Copy out the lines of the items starting at the one containing "Given: Click the REGISTER FOR EXAM button" and running to the end of the items, including both ends. Omit the pictures.

==== Stored rows

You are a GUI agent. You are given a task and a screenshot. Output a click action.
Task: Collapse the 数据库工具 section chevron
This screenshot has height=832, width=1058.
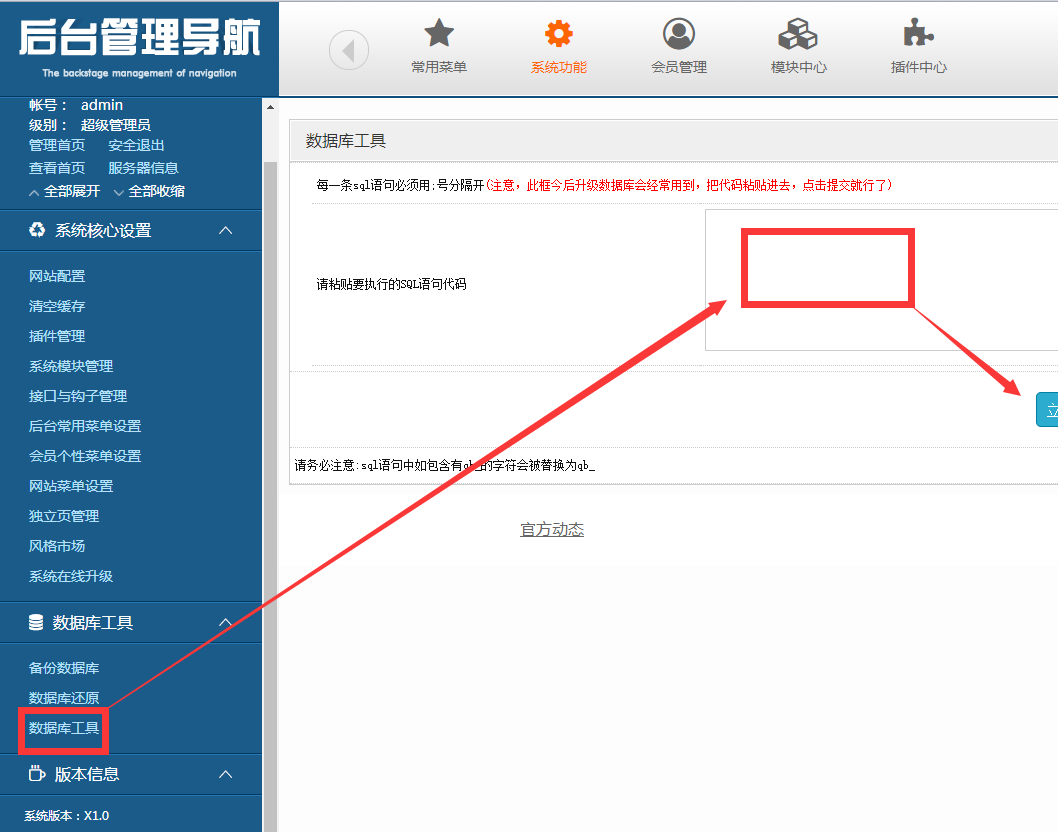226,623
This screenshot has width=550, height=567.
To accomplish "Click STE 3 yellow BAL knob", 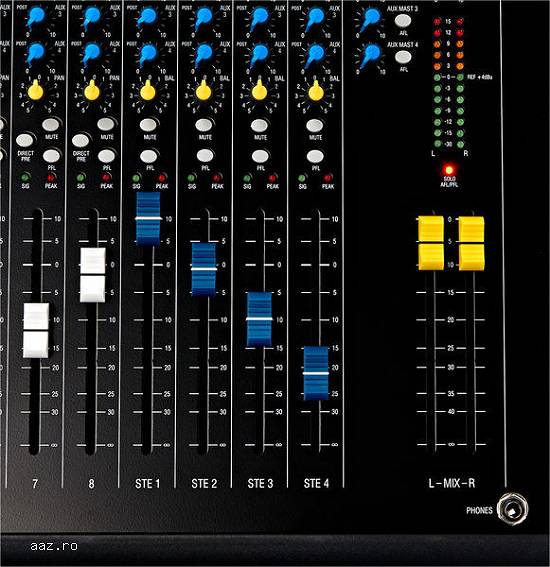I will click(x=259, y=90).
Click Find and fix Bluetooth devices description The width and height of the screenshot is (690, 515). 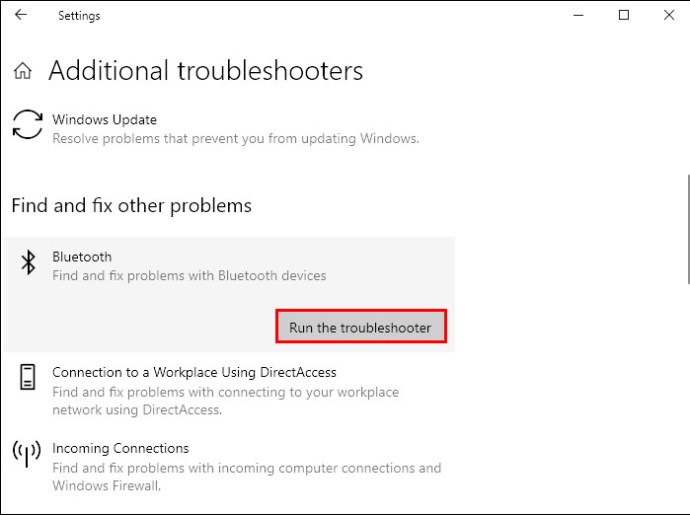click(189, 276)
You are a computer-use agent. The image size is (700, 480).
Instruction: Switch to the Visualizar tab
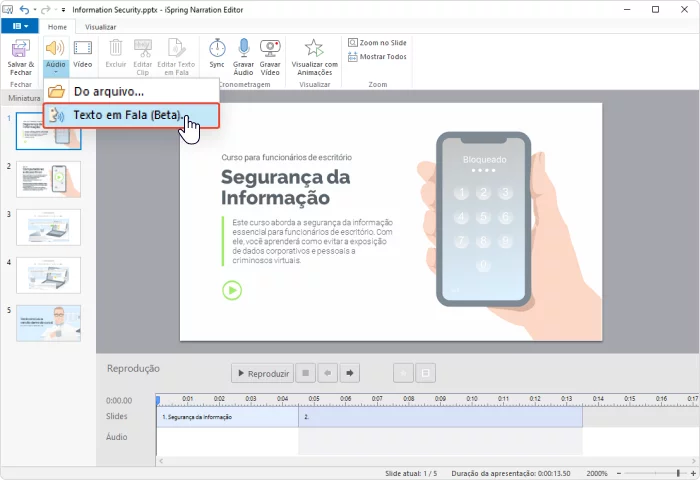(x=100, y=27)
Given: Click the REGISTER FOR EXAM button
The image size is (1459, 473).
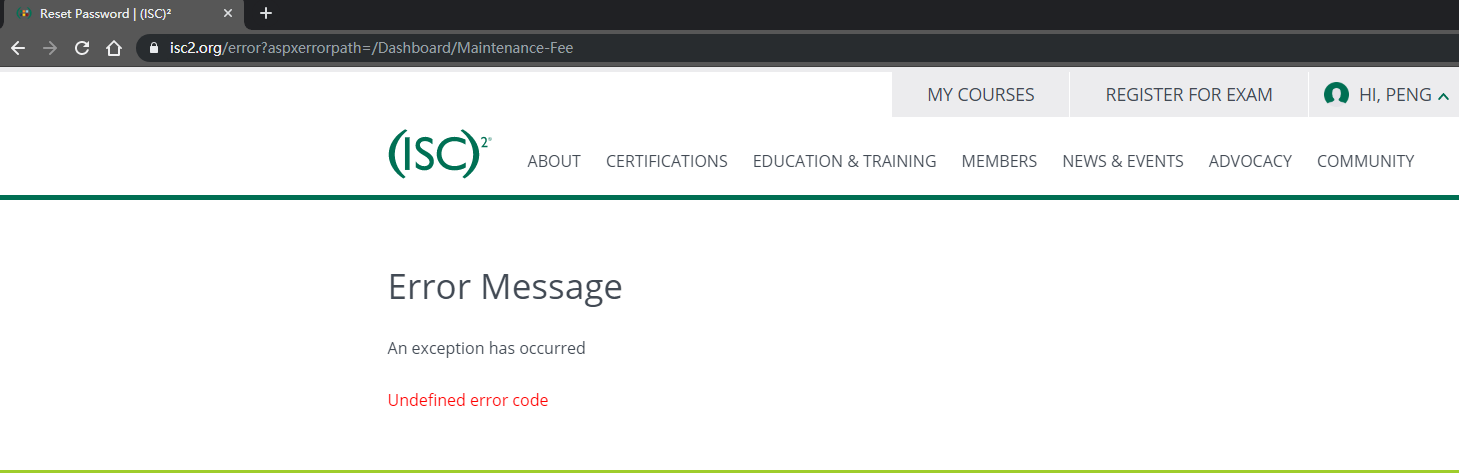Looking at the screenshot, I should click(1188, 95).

========

# Answer to this task:
Given: Click the REGISTER FOR EXAM button
The image size is (1459, 473).
Looking at the screenshot, I should click(1188, 95).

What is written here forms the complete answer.